- Exercise text
* * *

Sunday, June 17, 2012

Only Yesterdays


Only Yesterdays
I.  What a difference 200+ days don’t make.  It seems like it was only yesterday  when Greece was facing bankruptcy; when the European Central Bank was the lender of first, last, and only resort for major European banks; when the sovereign debts of Italy, Spain and Portugal were suspect, contaminated, shunned; when seats on the flight to safety were going, to use the language of the trade, at a premium; the fate of the euro was the latest speculation; when the future of the European Union was the latest, to use the language of the trade,  short; when Geithner was urging his counterparts across the Atlantic to do something dramatic, to pull out the “big bazooka;” when the EU was apoplectic, or anaphylactic, or both over the prospects of a referendum in Greece concerning the terms of so-called bailout.  Only yesterday.

These 200+ days later?  Well, Greece is facing bankruptcy; Greece had a referendum, disguised as a general election and the results were exactly the results expected only yesterday; the ECB is the only lender of any resort for European banks; the sovereign debts are again suspect; the flight to safety has driven certain short term interest rates below zero, which is also the latest line on the future prospects of the European Union.  And once again Geithner is urging, hoping, praying for that big bazooka to drop out of the sky, a miracle of another sort in government green.  Praise the lord and pass the ammunition. 

While we’re at it, remarking as it were on the amazing and the banal, the banality of the “amazing,”  the recurrence of the unusual, exceptional with such frequency that unusual becomes the tedious,  everyday functioning of this system based upon the aggrandizement and depreciation of human labor……..let’s ask a question.  Let’s ask a question that appears to be as tangential to the predicament of irrelevant to the predicament of capital accumulation as a question can be:  Is it possible to compare “amazing” “things,”— events, quantities, qualities, effects, non-effects?
Can one amazing event, quality, quantity, effect, non-effect, be more or less amazing than a different amazing…etc?  

As we ponder this, and count the number of pinheads dancing on angels too, let’s just slog on with the predicament of capital accumulation, to wit:

It’s really amazing how far a lot, a real lot, of money can’t go these days.  And it’s even more, or less, amazing how little time lots and lots of money buys these days.  The most amazing, or not, thing of all is that this exchange of money for time, this buying of time exposes, condenses, displays, distills, but most of all narrates the historical trajectory of value production; the once and future prospects of capitalism.  

Amazing, isn’t it?  Or not. 

After all, it was just a few short months ago that the ECB took to the stormy Mediterranean in its rescue vessel, the EUSS Long Term Refinancing Operation, LTRO, to the spread the oil of long-term-low-interest-any-collateral-will-suffice loans on trouble waters of Eurozone bank finances.

* * *

- Supplied data
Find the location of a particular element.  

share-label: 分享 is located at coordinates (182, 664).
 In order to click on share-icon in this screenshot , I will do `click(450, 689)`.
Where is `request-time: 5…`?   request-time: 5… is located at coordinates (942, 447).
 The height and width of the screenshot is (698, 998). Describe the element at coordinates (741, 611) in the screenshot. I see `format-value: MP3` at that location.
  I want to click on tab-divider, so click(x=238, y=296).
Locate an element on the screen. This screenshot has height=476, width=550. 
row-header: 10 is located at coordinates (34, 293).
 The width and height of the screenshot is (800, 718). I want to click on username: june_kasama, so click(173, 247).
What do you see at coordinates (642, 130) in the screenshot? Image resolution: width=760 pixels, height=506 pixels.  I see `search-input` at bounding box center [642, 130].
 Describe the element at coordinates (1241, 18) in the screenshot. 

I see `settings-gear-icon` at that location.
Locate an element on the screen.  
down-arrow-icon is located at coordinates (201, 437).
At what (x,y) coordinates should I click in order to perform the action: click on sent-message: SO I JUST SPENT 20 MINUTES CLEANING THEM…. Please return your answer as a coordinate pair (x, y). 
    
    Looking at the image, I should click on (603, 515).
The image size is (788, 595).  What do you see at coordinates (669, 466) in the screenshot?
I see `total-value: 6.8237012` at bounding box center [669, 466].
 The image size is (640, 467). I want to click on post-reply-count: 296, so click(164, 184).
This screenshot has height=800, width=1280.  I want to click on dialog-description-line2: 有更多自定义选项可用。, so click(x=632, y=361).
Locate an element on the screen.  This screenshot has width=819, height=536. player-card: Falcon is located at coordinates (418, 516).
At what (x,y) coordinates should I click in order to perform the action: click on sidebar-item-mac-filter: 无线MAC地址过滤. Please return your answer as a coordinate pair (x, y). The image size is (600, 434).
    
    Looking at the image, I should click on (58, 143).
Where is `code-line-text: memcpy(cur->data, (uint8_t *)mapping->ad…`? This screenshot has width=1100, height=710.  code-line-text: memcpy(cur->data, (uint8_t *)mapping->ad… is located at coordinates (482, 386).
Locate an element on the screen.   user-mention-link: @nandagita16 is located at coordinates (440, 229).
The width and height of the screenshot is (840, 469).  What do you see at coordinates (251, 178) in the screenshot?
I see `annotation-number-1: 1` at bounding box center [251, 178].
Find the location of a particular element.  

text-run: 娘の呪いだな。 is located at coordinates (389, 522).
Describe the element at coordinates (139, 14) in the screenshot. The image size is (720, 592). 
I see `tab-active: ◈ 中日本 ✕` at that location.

* * *

- Work instruction A
List every country named in the post on the European debt crisis.
- Work instruction B
In the rows, begin at the line that has "is (600, 434)." and stop after the line that has "Looking at the image, I should click on (58, 143).". Switch "coordinate pair" to "coordinate tuple" and give those lines back with nothing else altered.

- Exercise solution A
Greece, Italy, Spain, Portugal

- Exercise solution B
At what (x,y) coordinates should I click in order to perform the action: click on sidebar-item-mac-filter: 无线MAC地址过滤. Please return your answer as a coordinate tuple (x, y). The image size is (600, 434).
    
    Looking at the image, I should click on (58, 143).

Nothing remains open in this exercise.